Esa obsesión nos envolvió como una ola a Émilie y a mi obligándome meses después a coger un vuelo a París y entrar en la Escuela Militar. Llevaba allí apenas veinte minutos cuando mensajeé a Émilie.
Lo tengo.
Fue más sencillo de lo esperado, lo más complicado fue encontrar la forma de acceder a una zona subterranea y tapiada de la escuela, los antiguos dormitorios subterraneos ya en desuso que habían sido ocupados por esclavos utilizados para la construcción de la escuela militar en 1751, información que no consta ni en los archivos, ni en los planos oficiales. Luc Lefebvre había habitado durante años uno de esos ocultos y desconocidos dormitorios.
Por el motivo de mi visita, me pidieron que entregase en seguridad mi teléfono móvil y objetos personales como las llaves, cartera y el reloj. Pero me permitieron entrar con el libro que llevaba conmigo, y cuando salí, salí con ese mismo libro.
El sonido del teléfono recorrió el salón y llegó hasta mis oídos en la terraza.
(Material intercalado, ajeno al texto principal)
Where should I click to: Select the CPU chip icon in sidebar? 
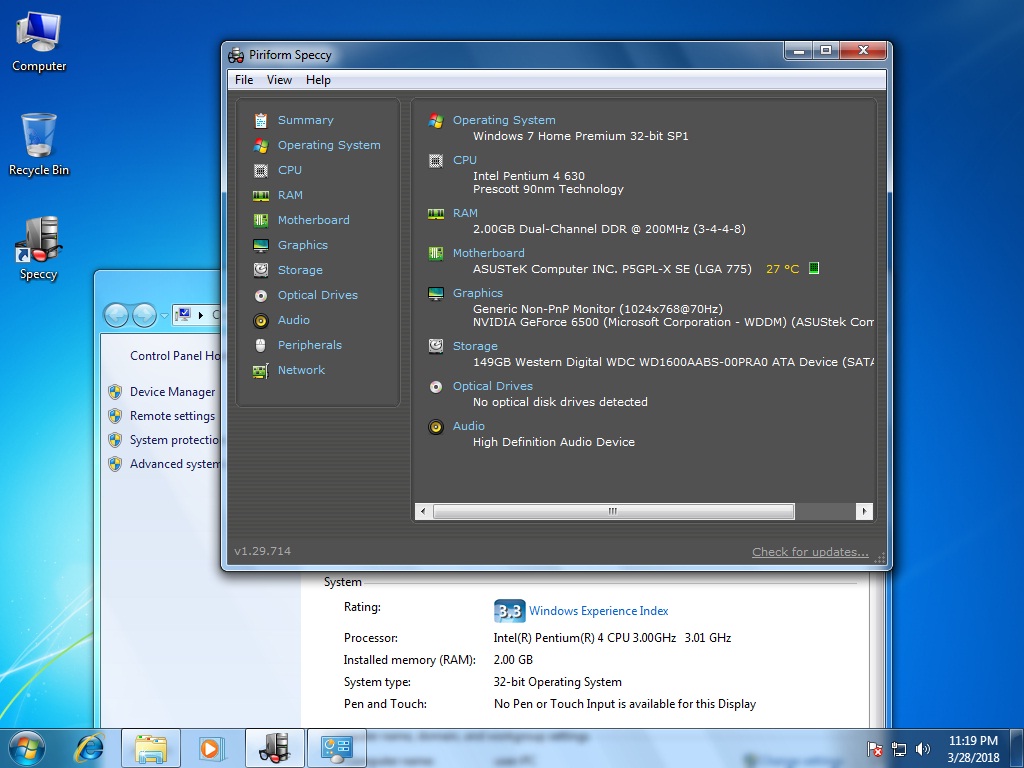[x=261, y=170]
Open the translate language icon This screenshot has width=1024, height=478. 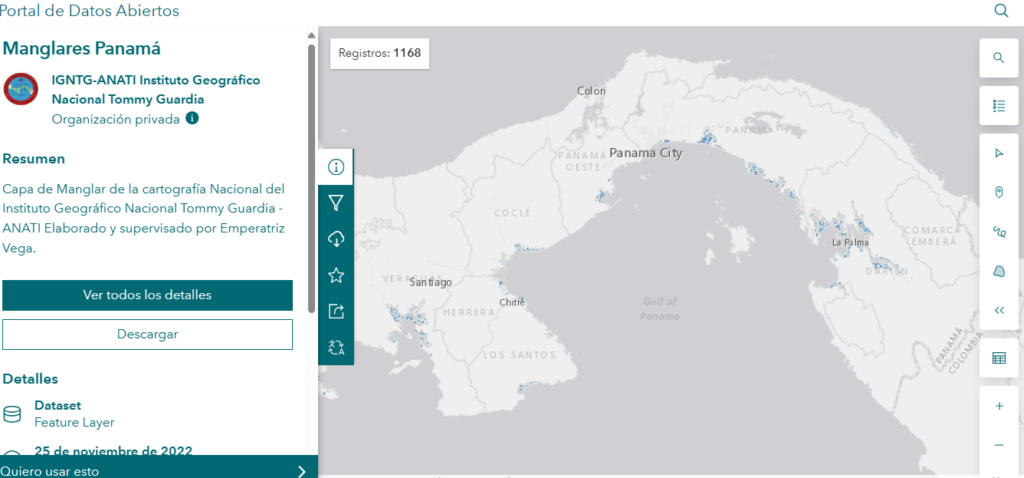pyautogui.click(x=336, y=347)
Me sacó del recuerdo mientras soñaba despierto y torpemente fui corriendo hacia él.
Era la alarma.
12:25. Tenía que bajar de nuevo al tercero y recoger a Flora.
Timbré y esperé, pero no recibí respuesta.
Quedaban todavía minutos para la hora en la que había quedo con ella, seguramente habría puesto la alarma para no despistarse, así que paseé por el rellano durante ciento veinte segundos y el pitido repetitivo de un tono de despertador comenzó a oirse de lejos. Me pegué a la puerta y ese sonito aumentaba de volumen. Había acertado.
Pasaban los segundos y ese sonido continuaba sonando sin detenerse, timbré, golpeé a la puerta. Pegué el oído a la madera para intentar escuchar algo de movimiento, y nada.
Sólo se escuchaba el despertador que no se detenía.